Nashville Business Journal - by Linda Bryant Nashville Business Journal
The market for private health care in China began to open up about a year ago, signaled by a loosening of governmental restrictions.
Nashville-based ophthalmologist Dr. Ming Wang -- never one to shy away from an opportunity -- jumped in quickly to take advantage of the situation.
Soon after the country relaxed rules regarding private health care expansion, a China-based eye hospital company partly owned by Wang became the first private hospital in China to receive a foreign loan.
The loan for about $3.5 million came from the World Bank.
Since Wang first bought an ownership stake in the country's largest private eye hospital in 2006 -- and since it received the World Bank loan -- the Shanghai Aier Eye Hospital Group has expanded to 14 hospitals in China's 14 largest cities.
It is now the largest privately-held eye hospital network in the country with more than 10 percent of the market.
The hospital system employs thousands and see about 50,000 patients a month, Wang says.
Wang is international president of the company. He is also director of the Nashville-based Wang Vision Institute and president and founder of the Tennessee Chinese Chamber of Commerce.
"Private health care is one of the last frontiers to open up in China," Wang says, "But at the same time, the health care system in China is pretty bureaucratic, inefficient and backwards."
He sees the emergence of private health care in China as a major opportunity for Nashville's 300-plus health care companies, and has fashioned himself as a speaker and leader on doing business in China.
Some experts are very cautious about the Çhina market, even with all the opportunity of the undeserved medical needs of the country's 1.4 billion population.
Despite the growth of his hospitals in China, Wang also says the market should be approached with patience.
"Every entrepreneur in China is talking about going public and have inflated perceptions of their worth," says Erik Bethel of ChinaVest, a Shanghai-based merchant bank.
"I realize China's population is huge and that people need health care," he says. "But in the back of my mind, I hear echoes of tech companies in San Francisco justifying extremely high valuations because they were in a 'new economy,'" Bethel wrote in a white paper recently published at The Wharton School at the University of Pennsylvania.
Wang agrees it's not easy and says doing business with China's health care system is a complicated, uncertain maze.
Still, he sees it as a historic opportunity that many companies shouldn't miss out on, even if it takes years to come up with an effective business plan to feel safe in the Chinese market.
"Significant challenges still lie ahead," Wang says, "However, private health care represents the future of China's health care system."
His advice is for companies to take a cautious approach and focus on long-term growth strategies and look for creative approaches such as joint partnerships.
"Currently, it's unyielding to get money back out of China," Wang says. "But it's anticipated that in one to three years, it will be much easier to retrieve profit."

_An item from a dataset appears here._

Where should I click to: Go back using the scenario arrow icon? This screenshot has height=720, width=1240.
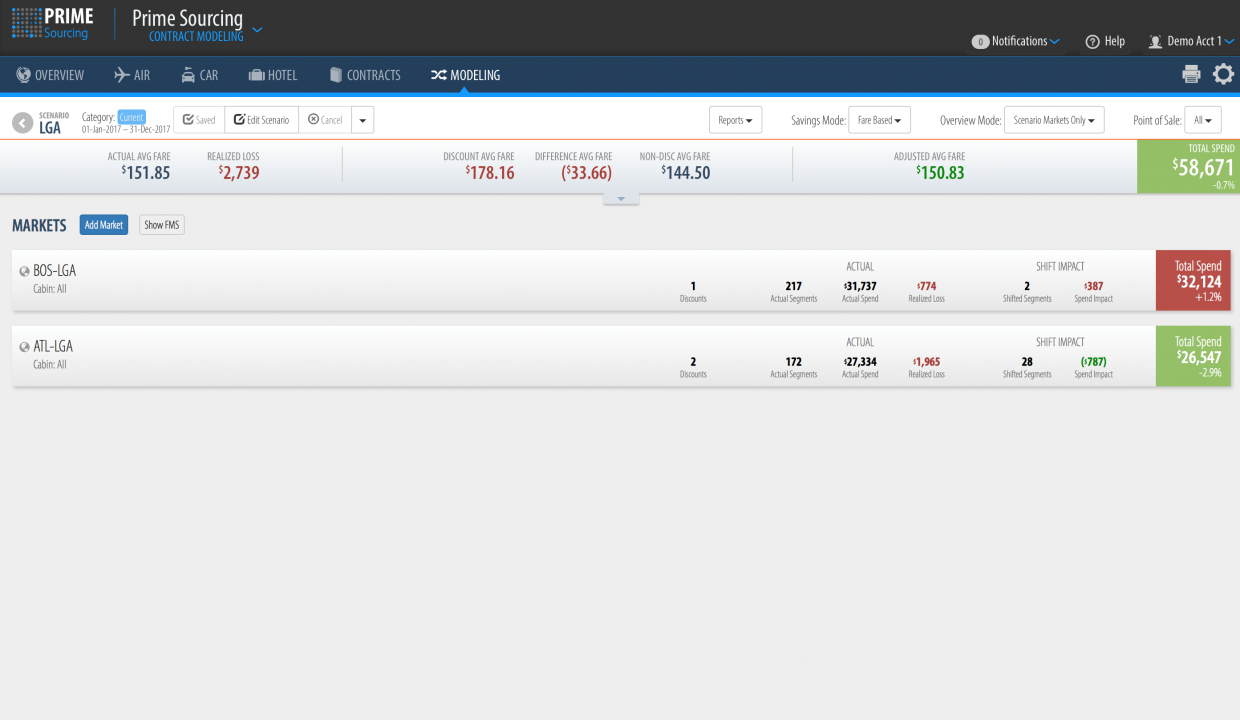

Wang says his goal is to use the World Bank loan obtained by Aier Eye Hospital Group -- which involved meeting international standards for financial transparency, accountability and infrastructure -- to take the company public.
Nashville's health care companies are starting to show big interest in doing business in China, says Caroline Young, president of the Nashville Health Care Council.

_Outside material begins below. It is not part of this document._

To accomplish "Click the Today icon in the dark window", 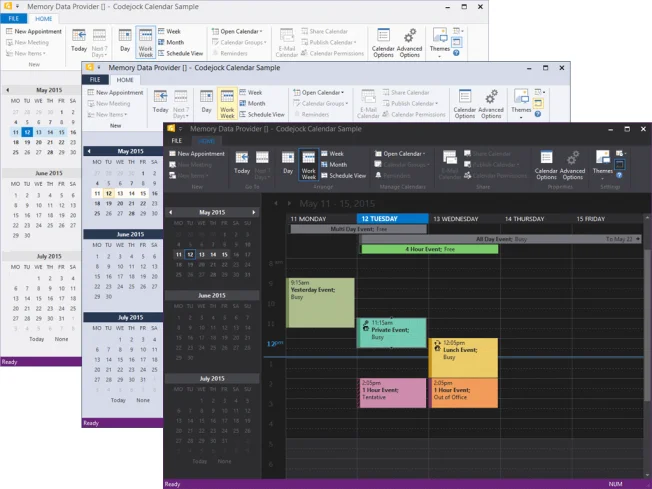I will point(242,162).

"We have a tremendous amount of know-how to offer the global marketplace," Young says.
"China offers a diverse and rapidly growing marketplace, and the knowledge found in Nashville (can be) tapped to address many common challenges we see in health care, including the effects of a rapidly aging population and the cost of care."

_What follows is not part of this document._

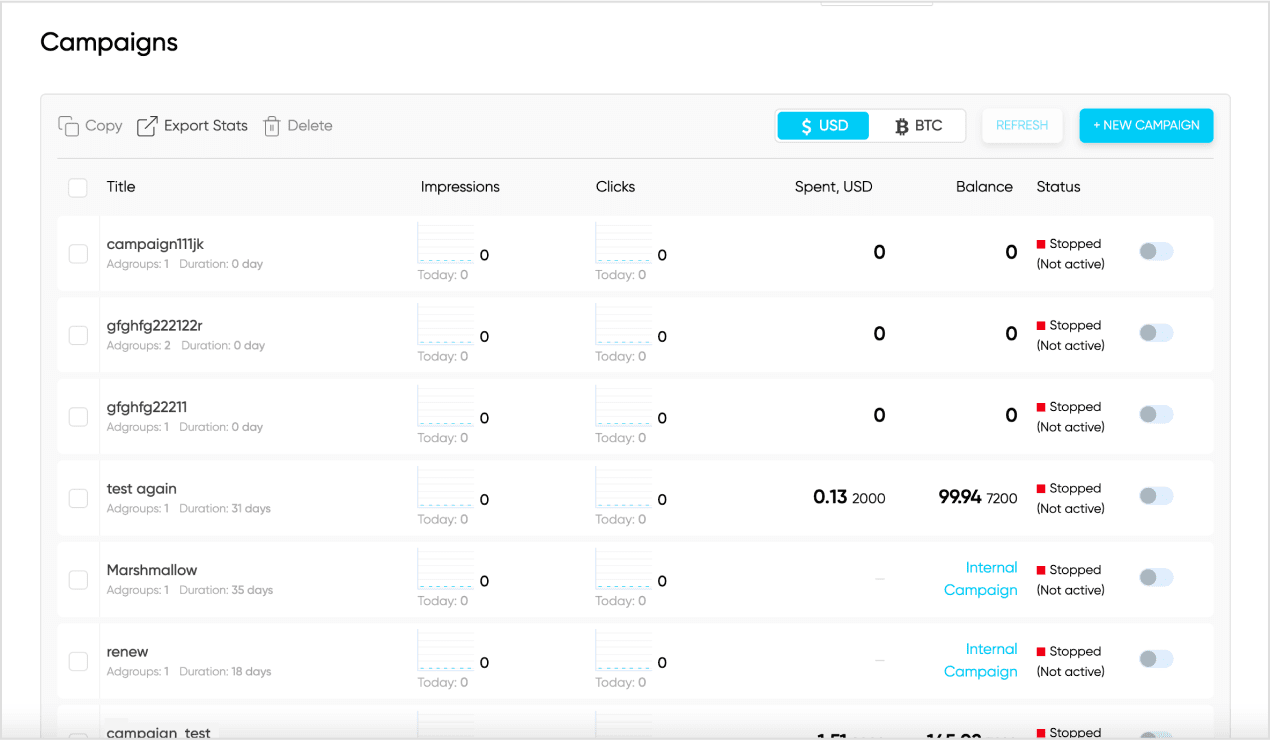
Task: Open the gfghfg22211 campaign title
Action: 147,407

Young can easily foresee a health care trade mission to China in the future, much like the six -- soon to be seven -- European trade missions the Council has taken to Europe.
"A similar mission to China would be an invaluable opportunity for our industry executives to become more familiar with the market and for decision-makers in China to learn about the wealth of health care expertise we have here in Nashville," Young says.
There may be a buzz about China, but some companies remain uncertain about expansion there.
RyMed, a Franklin-based manufacturer of intravenous catheters, is cautiously watching the China market, but doesn't see an opening yet.
A big reason for that is that China doesn't have effective patent protection and the company's products are patented.
"The opportunity is huge, but it's definitely a barrier that China doesn't recognize U.S. patent law," says Scott Chase, marketing manager of RyMed. "There are probably other places in the global marketplace we'd go first."